Ein leicht stechender Geruch liegt in der Luft. Wer hinter einem anfahrenden Diesel die Luft einatmet, bemerkt, wie die Nasenschleimhäute gereizt werden. Das ist die Wirkung der Stickoxide, kurz NOx. Anders als Kohlendioxid, das über Jahre das Klima beeinflusst, schädigen NOx den Menschen direkt. Eine Messung des International Council on Clean Transportation (ICCT) an 15 Autos mit Dieselmotor ergab jetzt: Die Pkw überschreiten durchschnittlich den NOx-Grenzwert der EU-Abgasnorm Euro 6 (80 Milligramm je Kilometer) um das Siebenfache. Das heißt: Die getesteten Pkw stießen im Schnitt 560 Milligramm pro Kilometer aus.

Die unabhängige Forschungsorganisation war zuvor bekannt geworden, weil sie in einer Massenuntersuchung die von Jahr zu Jahr steigende Diskrepanz zwischen Norm- und Realverbrauch nachgewiesen hatte. Nun also die Stickoxide. Um die Abweichung vom Grenzwert von 80 Milligramm pro Kilometer feststellen zu können, hat der ICCT sogenannte PEMS verwendet. Das Kürzel steht für portable emissions measurement system, also Abgasmessgeräte, die im Auto mitgeführt werden können. Es wird nicht im Labor, sondern auf der Straße gefahren.

Diese Prüfmethode ist wichtig: In diesen Tagen wird in der EU darüber verhandelt, ob bei der kommenden Norm Euro-6-plus von 2017 an alle Ergebnisse auch durch PEMS verifiziert werden müssen. Das fordert die Arbeitsgruppe Real Driving Emissions (RDE) in der EU-Kommission. Fachkreisen zufolge müssten dabei die Messwerte im echten Verkehr nicht sofort die idealisierten Prüfstandszahlen erreichen.

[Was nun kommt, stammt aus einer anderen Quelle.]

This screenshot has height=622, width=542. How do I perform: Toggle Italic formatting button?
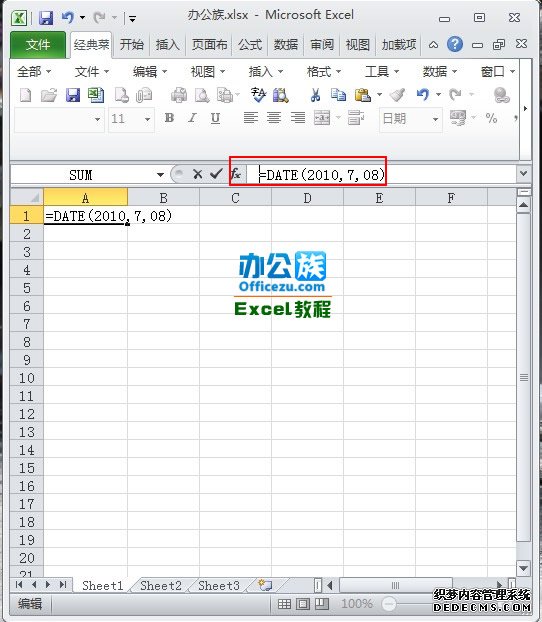[192, 118]
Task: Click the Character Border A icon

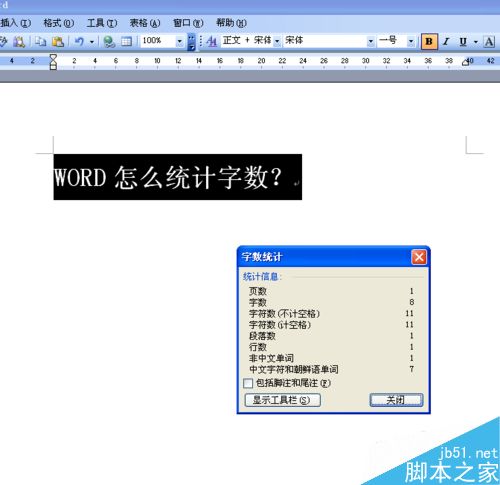Action: (489, 42)
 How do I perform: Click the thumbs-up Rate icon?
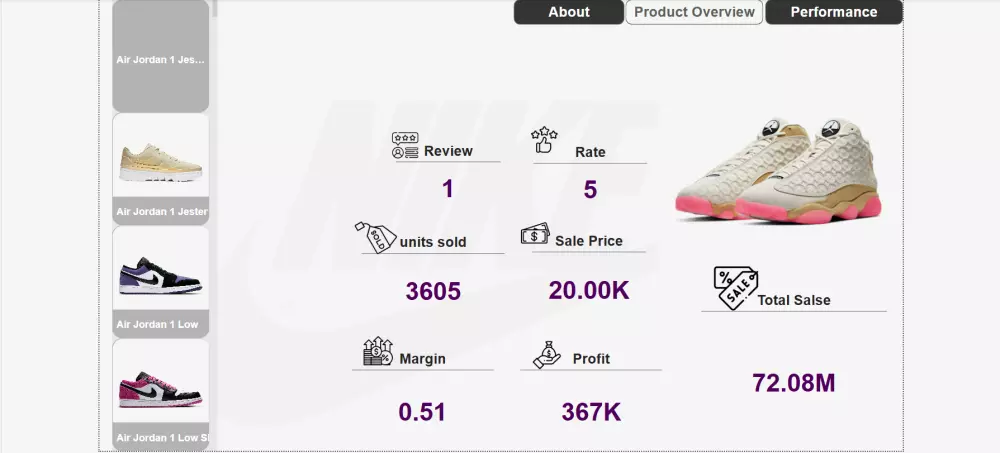544,140
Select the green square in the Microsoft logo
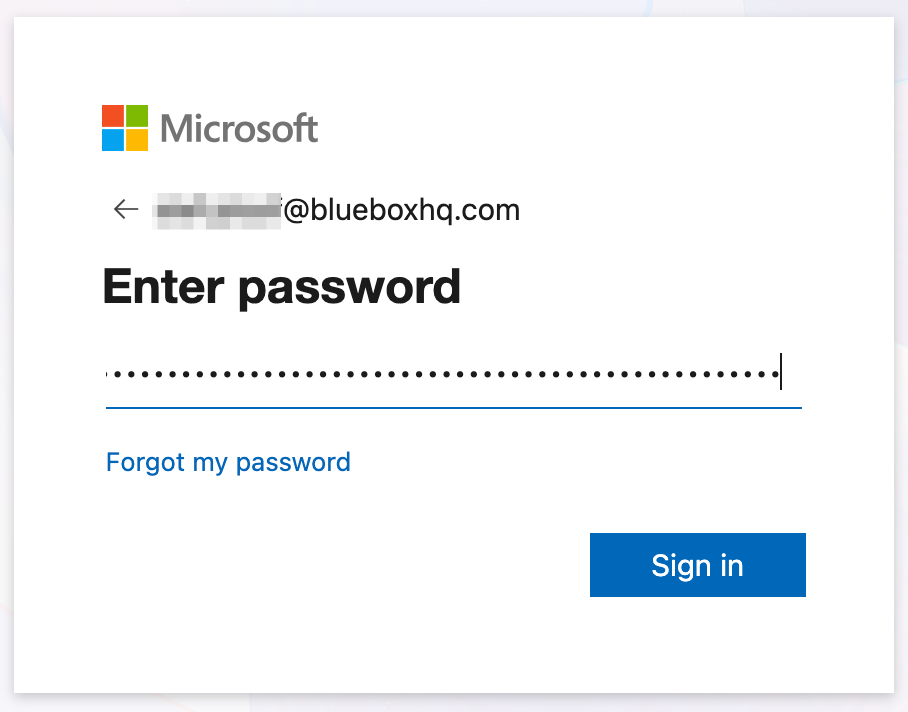The height and width of the screenshot is (712, 908). (136, 115)
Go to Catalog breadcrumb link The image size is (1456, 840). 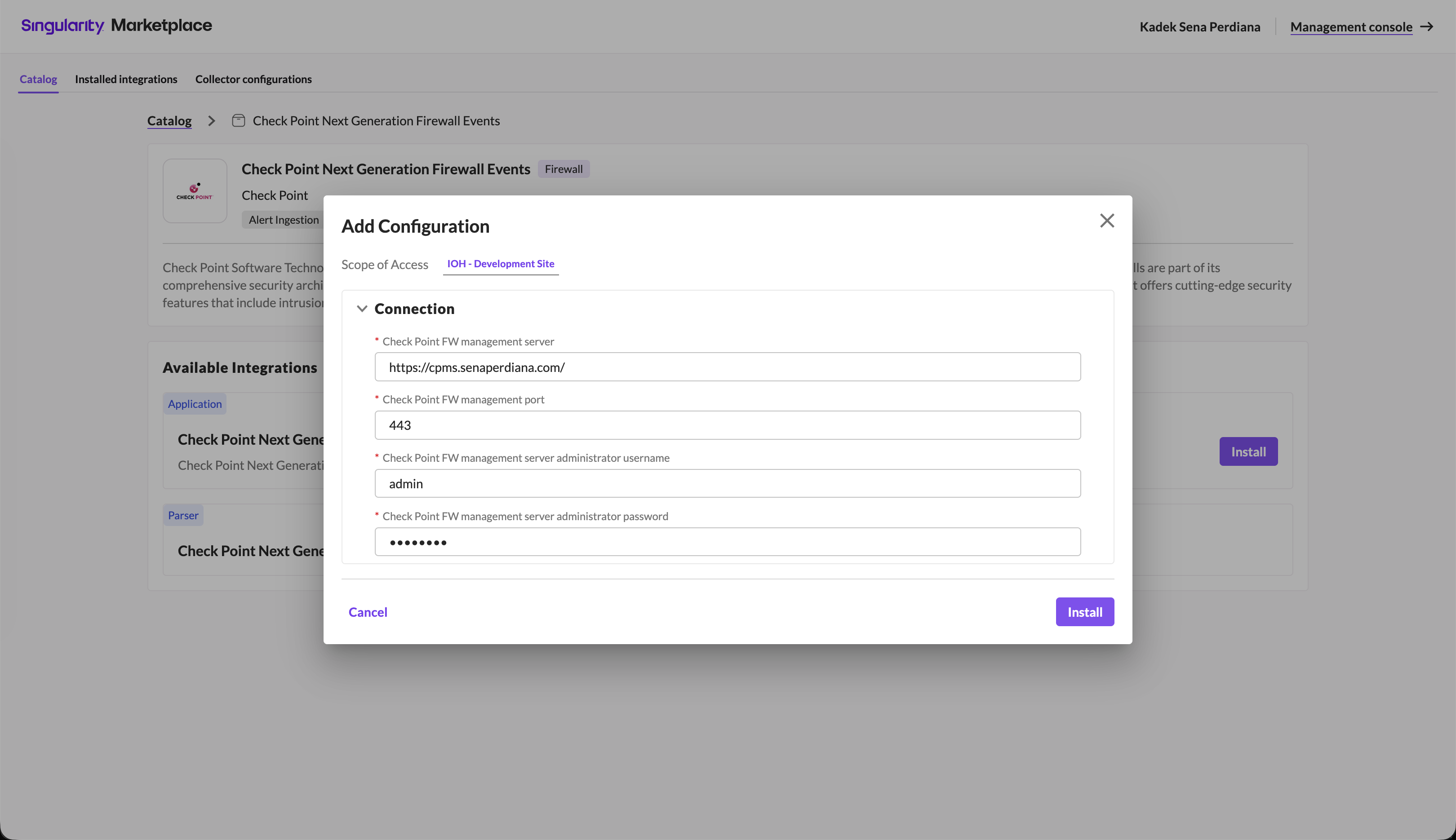[x=169, y=120]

Gute Ergebnisse mit Harnstofflösung

Trotzdem wäre die PEMS-Messung eine Bedrohung für die Autoindustrie. Die hatte noch im August vermeldet, durch die Einführung der Euro-6-Norm zu einer "erheblichen Verbesserung der Luftqualität" beigetragen zu haben. Und tatsächlich ergibt eine genauere Betrachtung der ICCT-Studie ein differenziertes Bild.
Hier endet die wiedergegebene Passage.